=== TRECHO DO TEXTO ===
Wallace Stevens, esse faisão perdendo-se em meio da folhagem

Por Juan F. Comperatore

Wallace Stevens. Foto: Bettmann


 
Há indivíduos que passam a vida inteira tentando combinar áreas incompatíveis de sua personalidade como se estivessem entre facções rivais, enquanto outros lidam sem grandes obstáculos com a contradição e talvez nunca a vivenciem como tal. Após sua morte, ocorrida em 2 de agosto de 1955, após duas semanas em coma, muitos colegas de Wallace Stevens ficaram surpresos com os obituários que destacavam o exímio labor literário do poeta. “Com a morte de certos homens”, observou, “o mundo volta à ignorância”.
 
Embora a sua atividade não fosse de forma alguma secreta — não se permitira a tal vaidade —, também não era motivo de conversa entre pares ou subordinados. “A poesia”, disse ele, “não é um assunto pessoal”. Seu perfil lacônico indica que ele cultivou uma imagem que não condizia com as aparências do poeta maldito ou do acadêmico circunspecto. Preferia manter a fachada de um afável executivo e só ocasionalmente era visto rabiscando anotações que guardava na gaveta da escrivaninha. As palavras que escreveu ao editor de um jornal poderiam ter sido o seu epitáfio: “Por favor, poupe-me da nota biográfica”.
 
À aparente antinomia entre atividade profissional e vida criativa, Stevens respondeu que o trabalho proporciona “disciplina e regularidade em nossas vidas. Sou tão livre quanto quero e é claro que não me preocupo com dinheiro.” Assessor jurídico na Big Apple no início da carreira, com o passar do tempo o autor de The Auroras of Autumm ganharia expertise na área de seguros, a ponto de ser nomeado vice-presidente da empresa à qual dedicou boa parte de seu tempo.
 
As noites, por outro lado, eram dedicadas à poesia. As noites, e as caminhadas de casa para o trabalho e do trabalho para casa, durante as quais parava, talvez em frente a uma árvore, para registar — para inventar — a ocasional epifania:
 
Meço-me
Contra uma árvore alta.
Acho que sou muito mais alto,
Pois chego mesmo até ao sol,
Com os meus olhos;
E chego à praia do mar
Com os meus ouvidos.
Todavia não gosto
Do modo como as formigas rastejam
Para dentro e para fora da minha sombra.¹
 
Esse madrugador impenitente e cuidadoso da rotina foi um poeta tardio que abriu seu caminho omitindo a sombra sagrada de T. S. Eliot. Publicou sua primeira coletânea de poemas aos 44 anos, incentivado por Marianne Moore, e o reconhecimento por sua carreira — apesar de ter recebido o Pulitzer em 1955 — só veio postumamente. Grande parte da poesia estadunidense do pós-guerra (não só) não existiria sem a sua influência.
===
● TAREFA PROPOSTA A
Copie o trecho do texto sobre Wallace Stevens, começando nas palavras "As noites, por" e parando depois de "uma árvore alta.".
● TAREFA PROPOSTA B
Prossiga com o texto sobre Wallace Stevens a partir da última frase apresentada.
=== ENTRADAS ===
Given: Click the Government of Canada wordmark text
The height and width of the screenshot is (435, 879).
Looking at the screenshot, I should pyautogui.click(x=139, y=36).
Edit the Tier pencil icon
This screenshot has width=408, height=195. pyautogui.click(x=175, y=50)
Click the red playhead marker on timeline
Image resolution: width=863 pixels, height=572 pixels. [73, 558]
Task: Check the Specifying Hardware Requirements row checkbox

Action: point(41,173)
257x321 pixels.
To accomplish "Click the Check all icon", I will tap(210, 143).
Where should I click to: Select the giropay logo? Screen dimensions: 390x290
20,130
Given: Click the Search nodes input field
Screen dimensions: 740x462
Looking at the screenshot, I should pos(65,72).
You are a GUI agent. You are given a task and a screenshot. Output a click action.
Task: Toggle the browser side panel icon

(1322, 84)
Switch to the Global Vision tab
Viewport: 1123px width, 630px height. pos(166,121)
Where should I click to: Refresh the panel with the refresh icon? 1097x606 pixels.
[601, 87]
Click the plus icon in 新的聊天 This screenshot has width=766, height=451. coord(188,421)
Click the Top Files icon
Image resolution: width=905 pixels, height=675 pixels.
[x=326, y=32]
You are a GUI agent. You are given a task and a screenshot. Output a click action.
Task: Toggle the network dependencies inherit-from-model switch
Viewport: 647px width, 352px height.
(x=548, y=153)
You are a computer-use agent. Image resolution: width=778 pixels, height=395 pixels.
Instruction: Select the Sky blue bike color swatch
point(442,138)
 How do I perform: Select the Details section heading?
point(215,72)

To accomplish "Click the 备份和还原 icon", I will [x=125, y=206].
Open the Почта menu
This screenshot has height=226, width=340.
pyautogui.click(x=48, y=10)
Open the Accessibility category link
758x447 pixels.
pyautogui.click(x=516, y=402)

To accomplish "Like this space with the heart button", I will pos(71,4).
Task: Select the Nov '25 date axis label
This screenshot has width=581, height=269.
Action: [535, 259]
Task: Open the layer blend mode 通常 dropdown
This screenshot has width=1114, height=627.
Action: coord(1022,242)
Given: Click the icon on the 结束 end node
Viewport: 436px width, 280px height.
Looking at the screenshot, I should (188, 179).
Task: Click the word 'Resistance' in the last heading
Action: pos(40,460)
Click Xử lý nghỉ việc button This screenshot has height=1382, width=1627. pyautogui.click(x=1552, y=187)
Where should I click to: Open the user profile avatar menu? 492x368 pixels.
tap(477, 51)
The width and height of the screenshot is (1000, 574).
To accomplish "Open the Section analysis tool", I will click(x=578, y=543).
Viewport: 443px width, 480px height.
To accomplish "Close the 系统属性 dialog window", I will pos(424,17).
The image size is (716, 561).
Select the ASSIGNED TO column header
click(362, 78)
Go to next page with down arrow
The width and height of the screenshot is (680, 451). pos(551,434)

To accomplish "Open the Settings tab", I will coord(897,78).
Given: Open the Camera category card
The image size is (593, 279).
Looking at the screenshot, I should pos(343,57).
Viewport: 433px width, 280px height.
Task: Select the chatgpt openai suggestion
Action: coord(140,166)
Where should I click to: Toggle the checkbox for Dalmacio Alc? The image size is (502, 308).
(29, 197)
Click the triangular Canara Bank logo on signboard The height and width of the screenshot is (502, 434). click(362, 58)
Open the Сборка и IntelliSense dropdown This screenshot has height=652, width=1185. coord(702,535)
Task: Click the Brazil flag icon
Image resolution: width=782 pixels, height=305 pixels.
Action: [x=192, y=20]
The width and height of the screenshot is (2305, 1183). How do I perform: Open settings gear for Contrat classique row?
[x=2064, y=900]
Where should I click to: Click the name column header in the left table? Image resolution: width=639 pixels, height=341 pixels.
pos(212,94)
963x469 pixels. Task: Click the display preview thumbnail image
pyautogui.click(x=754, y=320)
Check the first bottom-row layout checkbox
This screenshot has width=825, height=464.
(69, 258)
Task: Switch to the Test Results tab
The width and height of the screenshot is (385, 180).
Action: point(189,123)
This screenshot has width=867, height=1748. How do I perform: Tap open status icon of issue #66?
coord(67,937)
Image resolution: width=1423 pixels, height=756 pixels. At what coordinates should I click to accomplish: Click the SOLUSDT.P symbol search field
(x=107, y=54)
===
● RESPOSTA DO EXERCÍCIO A
As noites, por outro lado, eram dedicadas à poesia. As noites, e as caminhadas de casa para o trabalho e do trabalho para casa, durante as quais parava, talvez em frente a uma árvore, para registar — para inventar — a ocasional epifania:
 
Meço-me
Contra uma árvore alta.

● RESPOSTA DO EXERCÍCIO B
A poesia de Stevens muitas vezes apresenta o envoltório de uma meditação opaca e de uma intimidade avassaladora. John Ashbery, A.R. Ammons, Mark Strand e Anne Carson, para citar apenas os mais proeminentes, modelaram um aspecto ou outro dessa ascendência. Para o crítico Harold Bloom (entusiasta em seus arrebatamentos, categórico nas suas rejeições), Stevens foi o Lucrécio da poesia moderna anglo-saxônica, porque tal como o poeta romano “ele busca sua verdade nas meras aparências, procura o seu espírito nas coisas do tempo.”
 
Suas Adagia fazem parte do material doado pelo poeta à Universidade de Buffalo durante sua vida e que foi publicado após sua morte em um volume que reuniu quase todo o material que por diversos motivos havia ficado inédito.
 
É um livro de provérbios, frases, aforismos, anotações provisórias que, embora não pretendam configurar uma ars poética (Stevens recusava a ideia de sistema), no seu movimento circular permitem-nos escrutinar certas preocupações estéticas que se repetem no resto de sua obra: as ligações entre o que é real, o pensamento e a imaginação; a leitura como experiência em si e não como taquigrafia do vivido; a poesia como tema do poema. Stevens sabia que “Não é todo dia que o mundo é organizado em um poema” e que “A poesia é um faisão perdendo-se em meio da folhagem”. Ele dedicou metade de sua vida a essa busca.

 
Notas da tradução
1 Citamos a tradução de Luísa Maria Lucas Queiroz de Campos (Assírio & Alvim, 1991).

 
* Este texto é uma tradução de “Wallace Stevens, ese faisán perdiéndose en medio del follage”, publicado aqui, em Revista Ñ.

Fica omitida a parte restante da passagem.